In his novel Nothing To Lose, Lee Child has a former Army major saying,
“I mean we bitched, and pissed and moaned like soldiers always do. But we bought the deal. Because duty is a two way street. We owe them, they owe us. And what they owe us is a solemn promise to risk our lives and limbs if and only if there’s a damn good reason. Most of the time they’re wrong anyway, but we like to feel some kind of good faith somewhere. Now it’s all about political vanity and electioneering. That’s all. And guys know that. You can try, but you can’t bullshit a soldier. They blew it, not us. They pulled out the big card at the bottom of the house and the whole thing fell down.”
The former major goes on to say,
“I think the answer is for civilians to get off their fat asses and vote the bums out. They should exercise control. That’s their duty. That’s the next biggest card at the bottom of the house. But that’s gone too.”
The major is talking about betrayal. There is a term that most people know but few understand, “to soldier on.” It means that the job has become all but impossible and you have no support doing it, but you keep moving forward in your best effort to do it anyway. You have been betrayed by those who you serve, but you soldier on.
And so our civilian establishment risks the lives and limbs of our soldiers for “political vanity and electioneering” and exhibits their guilt in the form of idolatry. The poor bastard with stripes on his sleeve rather than tin on his collar watches his friends getting killed and maimed, asks why, gets bullshit answers and is pissed off about it. You can't bullshit a soldier, and deep down he knows he's not really defending his country and that he's serving a people who are not worthy of his sacrifice. He feels he’s owed something for it, and I think maybe he is.
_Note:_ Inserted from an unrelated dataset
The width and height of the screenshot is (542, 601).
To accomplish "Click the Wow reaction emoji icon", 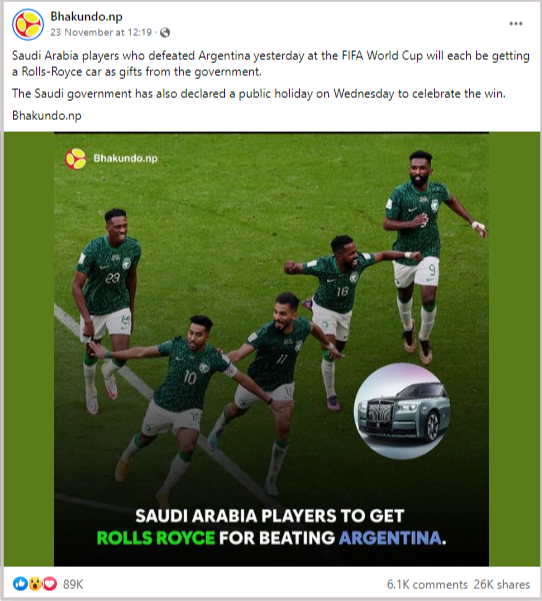I will pos(35,584).
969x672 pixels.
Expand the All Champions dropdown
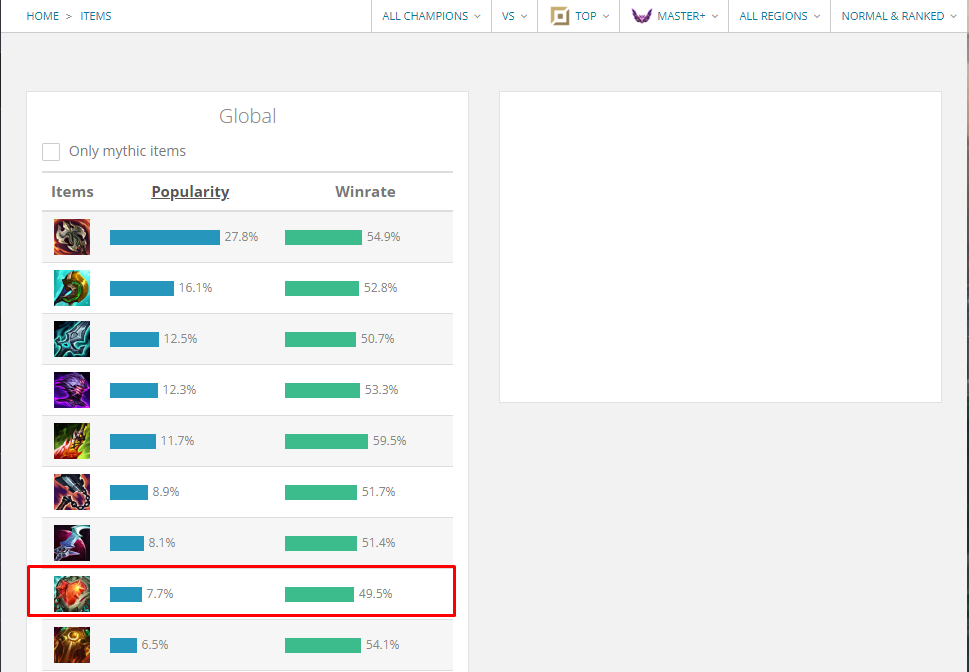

For me, as the major in the book says a little later, “I had the good times.”
I served when we didn’t really have to ask why, and if we did the answers weren’t bullshit, or at least weren’t entirely bullshit. When Thresher was lost we grieved, but we knew those lives counted for something, were part of a larger picture that mattered. The major’s little rant gave me a little more sympathy for today’s uniformed services.
Duty is a two way street. The civilian establishment needs to do its duty.